Extracted entries START
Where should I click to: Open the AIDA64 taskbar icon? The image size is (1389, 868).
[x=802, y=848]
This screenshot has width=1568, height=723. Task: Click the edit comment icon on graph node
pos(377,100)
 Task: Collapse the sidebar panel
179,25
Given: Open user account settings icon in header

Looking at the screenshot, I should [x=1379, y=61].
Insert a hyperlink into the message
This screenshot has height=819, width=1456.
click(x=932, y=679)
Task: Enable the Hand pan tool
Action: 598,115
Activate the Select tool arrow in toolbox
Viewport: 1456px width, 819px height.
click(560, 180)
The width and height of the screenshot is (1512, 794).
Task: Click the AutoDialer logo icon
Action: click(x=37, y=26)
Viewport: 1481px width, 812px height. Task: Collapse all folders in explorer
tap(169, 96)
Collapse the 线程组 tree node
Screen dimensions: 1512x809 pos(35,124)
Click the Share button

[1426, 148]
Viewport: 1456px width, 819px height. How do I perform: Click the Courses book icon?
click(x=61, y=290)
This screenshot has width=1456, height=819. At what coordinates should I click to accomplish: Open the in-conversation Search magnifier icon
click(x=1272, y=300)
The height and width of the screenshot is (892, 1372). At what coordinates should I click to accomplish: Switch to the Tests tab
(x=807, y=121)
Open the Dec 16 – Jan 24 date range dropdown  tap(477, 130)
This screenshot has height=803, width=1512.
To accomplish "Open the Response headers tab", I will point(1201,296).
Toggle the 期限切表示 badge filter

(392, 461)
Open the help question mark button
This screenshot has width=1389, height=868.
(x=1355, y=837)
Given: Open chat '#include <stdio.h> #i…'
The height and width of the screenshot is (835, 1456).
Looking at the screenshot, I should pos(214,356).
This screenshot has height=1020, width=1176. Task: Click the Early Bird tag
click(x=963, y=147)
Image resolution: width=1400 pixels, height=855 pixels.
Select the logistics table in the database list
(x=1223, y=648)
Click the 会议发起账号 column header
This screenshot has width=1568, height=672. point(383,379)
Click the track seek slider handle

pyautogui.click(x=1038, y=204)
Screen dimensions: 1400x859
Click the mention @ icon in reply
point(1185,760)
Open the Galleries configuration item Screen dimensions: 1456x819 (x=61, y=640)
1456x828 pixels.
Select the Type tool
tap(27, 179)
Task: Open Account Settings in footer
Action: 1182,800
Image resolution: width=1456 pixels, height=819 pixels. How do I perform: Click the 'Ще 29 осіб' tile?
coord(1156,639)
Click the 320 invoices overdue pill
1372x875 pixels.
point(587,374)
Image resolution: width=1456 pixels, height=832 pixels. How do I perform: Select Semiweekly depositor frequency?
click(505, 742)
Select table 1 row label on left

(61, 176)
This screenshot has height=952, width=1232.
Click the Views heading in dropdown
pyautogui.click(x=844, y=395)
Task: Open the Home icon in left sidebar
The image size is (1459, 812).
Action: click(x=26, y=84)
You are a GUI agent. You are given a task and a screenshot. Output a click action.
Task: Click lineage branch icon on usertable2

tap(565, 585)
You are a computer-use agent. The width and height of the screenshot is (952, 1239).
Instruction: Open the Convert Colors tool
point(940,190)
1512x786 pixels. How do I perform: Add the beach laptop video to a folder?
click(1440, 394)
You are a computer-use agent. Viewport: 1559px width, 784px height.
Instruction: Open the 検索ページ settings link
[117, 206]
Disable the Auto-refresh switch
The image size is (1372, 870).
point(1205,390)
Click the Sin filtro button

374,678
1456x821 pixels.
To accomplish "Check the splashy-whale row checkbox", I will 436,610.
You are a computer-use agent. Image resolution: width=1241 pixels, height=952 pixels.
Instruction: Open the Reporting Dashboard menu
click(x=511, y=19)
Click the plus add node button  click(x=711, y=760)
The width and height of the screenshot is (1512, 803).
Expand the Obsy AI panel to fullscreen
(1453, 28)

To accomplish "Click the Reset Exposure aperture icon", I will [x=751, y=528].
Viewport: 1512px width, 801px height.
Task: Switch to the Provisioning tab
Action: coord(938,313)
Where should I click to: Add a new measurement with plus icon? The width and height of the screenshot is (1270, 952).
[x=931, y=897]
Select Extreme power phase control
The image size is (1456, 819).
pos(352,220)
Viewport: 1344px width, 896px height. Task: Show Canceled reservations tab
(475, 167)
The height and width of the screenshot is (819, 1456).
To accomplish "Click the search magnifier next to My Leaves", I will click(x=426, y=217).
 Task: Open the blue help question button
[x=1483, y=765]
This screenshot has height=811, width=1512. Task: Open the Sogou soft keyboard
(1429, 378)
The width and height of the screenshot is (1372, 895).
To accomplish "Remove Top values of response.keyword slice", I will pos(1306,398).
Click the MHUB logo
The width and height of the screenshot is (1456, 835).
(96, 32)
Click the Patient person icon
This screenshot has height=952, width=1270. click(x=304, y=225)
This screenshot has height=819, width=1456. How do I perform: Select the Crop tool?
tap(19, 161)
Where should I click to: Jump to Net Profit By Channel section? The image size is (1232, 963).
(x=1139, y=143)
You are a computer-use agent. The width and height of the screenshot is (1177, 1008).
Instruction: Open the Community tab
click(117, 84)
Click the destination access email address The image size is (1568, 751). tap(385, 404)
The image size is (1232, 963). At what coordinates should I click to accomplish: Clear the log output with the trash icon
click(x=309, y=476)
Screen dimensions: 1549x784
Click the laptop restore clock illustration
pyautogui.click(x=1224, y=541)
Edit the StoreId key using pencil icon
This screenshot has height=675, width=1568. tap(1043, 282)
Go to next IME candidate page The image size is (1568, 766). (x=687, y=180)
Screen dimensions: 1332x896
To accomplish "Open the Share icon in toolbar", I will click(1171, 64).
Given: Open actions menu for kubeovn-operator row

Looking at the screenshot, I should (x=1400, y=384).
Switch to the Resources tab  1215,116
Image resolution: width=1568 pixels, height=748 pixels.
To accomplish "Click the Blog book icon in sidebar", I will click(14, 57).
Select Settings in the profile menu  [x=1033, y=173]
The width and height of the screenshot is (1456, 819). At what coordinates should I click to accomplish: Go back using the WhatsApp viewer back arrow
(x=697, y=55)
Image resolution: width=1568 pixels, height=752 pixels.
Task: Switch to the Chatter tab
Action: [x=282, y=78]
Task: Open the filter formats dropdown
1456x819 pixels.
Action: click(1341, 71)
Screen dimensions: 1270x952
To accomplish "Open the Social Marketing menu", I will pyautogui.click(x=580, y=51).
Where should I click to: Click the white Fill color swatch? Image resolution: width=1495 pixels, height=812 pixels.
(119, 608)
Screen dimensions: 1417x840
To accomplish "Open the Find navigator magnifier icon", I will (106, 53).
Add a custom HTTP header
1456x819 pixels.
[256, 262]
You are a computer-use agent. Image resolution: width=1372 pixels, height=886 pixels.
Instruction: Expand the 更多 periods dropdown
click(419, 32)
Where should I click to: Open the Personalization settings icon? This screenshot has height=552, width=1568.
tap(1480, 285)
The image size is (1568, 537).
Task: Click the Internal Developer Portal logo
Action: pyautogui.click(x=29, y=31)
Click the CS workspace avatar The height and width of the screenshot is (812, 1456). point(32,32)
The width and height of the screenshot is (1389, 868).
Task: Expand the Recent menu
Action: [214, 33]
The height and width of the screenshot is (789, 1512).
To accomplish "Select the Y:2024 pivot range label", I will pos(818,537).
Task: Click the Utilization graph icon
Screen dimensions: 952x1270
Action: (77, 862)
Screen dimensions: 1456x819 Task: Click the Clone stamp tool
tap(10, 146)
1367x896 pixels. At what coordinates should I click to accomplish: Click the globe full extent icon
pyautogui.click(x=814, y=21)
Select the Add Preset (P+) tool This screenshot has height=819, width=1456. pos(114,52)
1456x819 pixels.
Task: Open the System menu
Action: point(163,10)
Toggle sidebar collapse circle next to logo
Extracted entries END
■ Problem statement: In the entries above, how many lines contain the word "computer"? Provide the number alone.

■ Task answer: 5